[WORK INSTRUCTIONS] Could you reproduce every entry that follows, exactly as shown?

[RECORDED INFORMATION]
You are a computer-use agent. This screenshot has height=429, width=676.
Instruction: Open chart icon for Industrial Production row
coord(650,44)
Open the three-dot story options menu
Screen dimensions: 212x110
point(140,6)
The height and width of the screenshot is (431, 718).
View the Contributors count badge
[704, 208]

[TASK RESPONSE]
You are a computer-use agent. This screenshot has height=429, width=676.
Instruction: Open chart icon for Industrial Production row
coord(650,44)
Open the three-dot story options menu
Screen dimensions: 212x110
point(140,6)
The height and width of the screenshot is (431, 718).
View the Contributors count badge
[704, 208]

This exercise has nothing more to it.